● **Exercises to complete**
1. Answer these questions from the forum thread:
(a) What was the most each USPS handgun shipment cost?
(b) What price was paid for the purchase at the indoor range in Round Rock, TX?
(c) What does a raffle ticket cost at the local gun shop, and how many tickets are being sold?
2. Write out the stretch of the forum thread from "My local post" through "for $626.99 plus tax.".
3. Continue the forum thread from its last line.

Within the last three years or so, I've shipped at least 4, maybe 5, handguns via USPS. All with Delivery Confirmation. All were shipped for under $15.00. If they had been shipped UPS or FED-EX, the cost would have been closer to $50.00 each.

My local post office is closer than my UPS facility. It's been a couple of years since I've used UPS, and at least 10 years or so, since I've used FED-EX.

I have no idea how long I've been using USPS, but in all those years, I've yet to have a lost package or one that was mis-routed. When I ship with UPS, often, the package gets stalled at some hub, or sits idle for days at a time, before it starts moving again. :smt092


----------



## harley4898 (Aug 13, 2012)

I live in round rock tx and i bought one at red,s indoor range for $626.99 plus tax.


----------



## Haas (Jun 24, 2009)

Our local gun shop is raffling one off right now. $10.00 a ticket, 100 tix being sold. Needless to say, I'm buying a ticket or two....or.....?


----------



## wingnuut (Jun 11, 2012)

● **The data**
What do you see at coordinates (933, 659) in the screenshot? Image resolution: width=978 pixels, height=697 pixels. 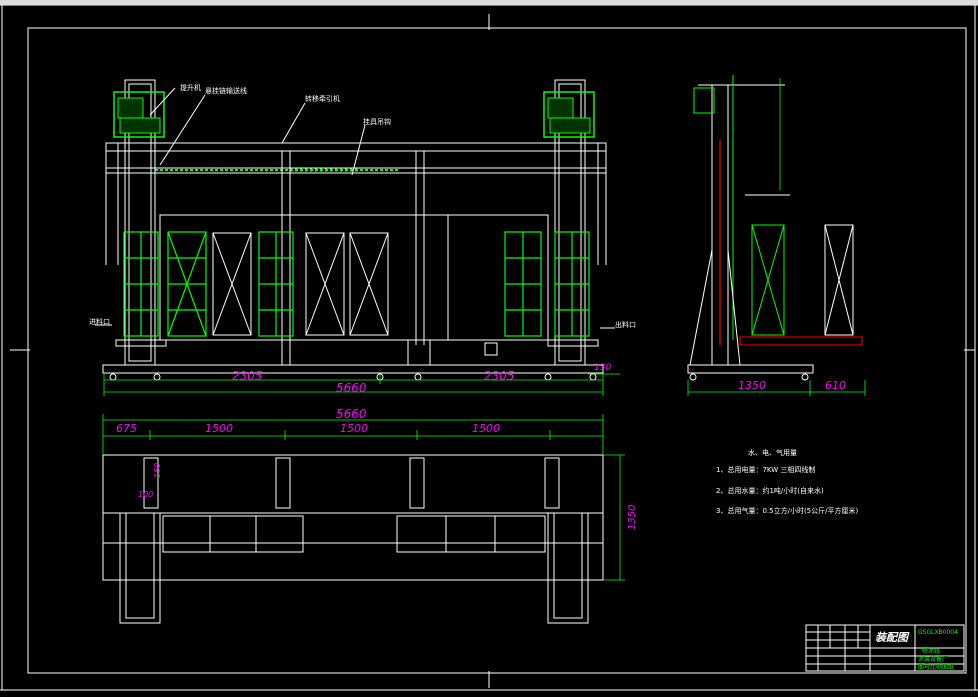 I see `title-row2: 涂装设备厂` at bounding box center [933, 659].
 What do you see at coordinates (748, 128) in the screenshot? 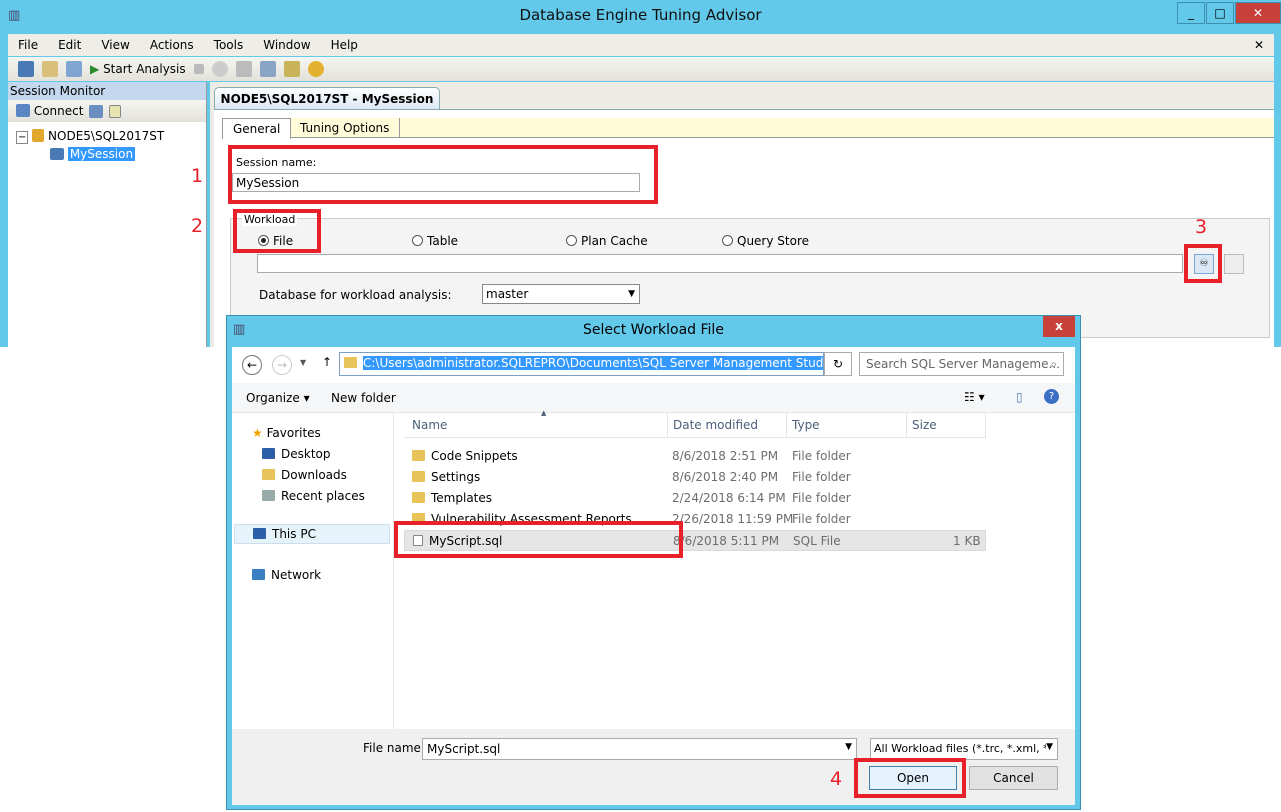
I see `tab-strip: General Tuning Options` at bounding box center [748, 128].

● **Task results**
1.
(a) Under $15.00.
(b) $626.99 plus tax.
(c) $10.00 a ticket, and 100 tickets are being sold.

2.
My local post office is closer than my UPS facility. It's been a couple of years since I've used UPS, and at least 10 years or so, since I've used FED-EX.

I have no idea how long I've been using USPS, but in all those years, I've yet to have a lost package or one that was mis-routed. When I ship with UPS, often, the package gets stalled at some hub, or sits idle for days at a time, before it starts moving again. :smt092


----------



## harley4898 (Aug 13, 2012)

I live in round rock tx and i bought one at red,s indoor range for $626.99 plus tax.

3.
if you tell the post officewhat you are shipping they will not accept it. fedx satilite stores will not , you have to go to a main office, same with ups, i just went through all this and the PO wonders why no bussiness?


----------



## paratrooper (Feb 1, 2012)

wingnuut said:


> if you tell the post officewhat you are shipping they will not accept it. fedx satilite stores will not , you have to go to a main office, same with ups, i just went through all this and the PO wonders why no bussiness?


You have to be a FFL to ship a handgun via USPS. I used to be one several years ago, but gave it up. I now have my local gunshop ship handguns for me. They charge $30.00, and I pass that fee / charge on to the buyer.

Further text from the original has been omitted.